Voglio andare in Antartide perché è l’Atlantide che ho sempre cercato. E non avendola trovata credo sia tutto un equivoco.
Voglio andare in Antartide perché sono contaminata. Ho bisogno di disintossicarmi. Ho bisogno del bianco. Magari sortisco l’effetto contrario. Ma voglio. Lo stesso.
Voglio l’Antartide per non provare più né caldo né freddo.
Per sentire i miei confini e una volta toccati vederli evaporare, come gli affreschi antichi al primo impatto con la luce moderna.
Perché nel cuore dell’Antartide l’acqua allo stato liquido non esiste. Se c’è devi scavare e in profondità. Quindi fai prima ad immaginartela.
Voglio andare in Antartide per rannicchiarmi una volta per tutte nel palmo della mano di mia madre e schiacciare finalmente un pisolino. E poi lì non c’è l’asfalto.
L’Antartide è il mio esercizio di stile. Il più importante.

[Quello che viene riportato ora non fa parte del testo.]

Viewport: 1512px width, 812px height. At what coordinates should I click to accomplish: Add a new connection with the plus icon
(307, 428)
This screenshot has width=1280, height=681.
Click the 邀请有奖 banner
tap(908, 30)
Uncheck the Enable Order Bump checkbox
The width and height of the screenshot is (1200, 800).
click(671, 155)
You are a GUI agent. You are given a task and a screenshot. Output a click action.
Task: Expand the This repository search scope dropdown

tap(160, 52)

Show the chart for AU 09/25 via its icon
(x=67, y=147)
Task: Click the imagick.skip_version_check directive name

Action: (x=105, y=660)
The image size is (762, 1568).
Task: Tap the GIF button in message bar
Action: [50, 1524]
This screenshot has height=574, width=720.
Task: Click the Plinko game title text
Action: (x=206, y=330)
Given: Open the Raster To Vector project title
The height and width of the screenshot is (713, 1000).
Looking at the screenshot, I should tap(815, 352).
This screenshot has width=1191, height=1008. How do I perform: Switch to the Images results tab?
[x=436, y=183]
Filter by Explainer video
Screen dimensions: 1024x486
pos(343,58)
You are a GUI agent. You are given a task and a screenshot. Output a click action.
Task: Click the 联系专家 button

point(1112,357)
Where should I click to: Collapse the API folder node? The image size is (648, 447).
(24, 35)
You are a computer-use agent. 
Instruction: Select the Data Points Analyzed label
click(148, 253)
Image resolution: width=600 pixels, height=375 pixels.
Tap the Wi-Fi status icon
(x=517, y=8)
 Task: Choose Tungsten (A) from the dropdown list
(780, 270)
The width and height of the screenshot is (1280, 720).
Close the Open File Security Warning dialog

Il termoregolatore delle mie azioni quotidiane. Per arrivarci le prove che dovrò superare faranno di tutto per ostacolarmi. Non basterà il mio passato di ricercatrice né tantomeno quello di contaminata. Non basterà il lungo viaggio a bordo della Polarstern né tutte le facce che si sono sovrapposte nel corso di queste mie lunghe peregrinazioni. Non basterà. Dovrò fare appello a forze più lontane. Echi rimasti sordi dentro di me. Non so se sia una ginnastica adatta ad una donna di 31 anni. Ma so che non posso fare a meno di muovermi in questa direzione.
Se vorranno le onde sapranno condurmi. Devo solo lasciare che sia.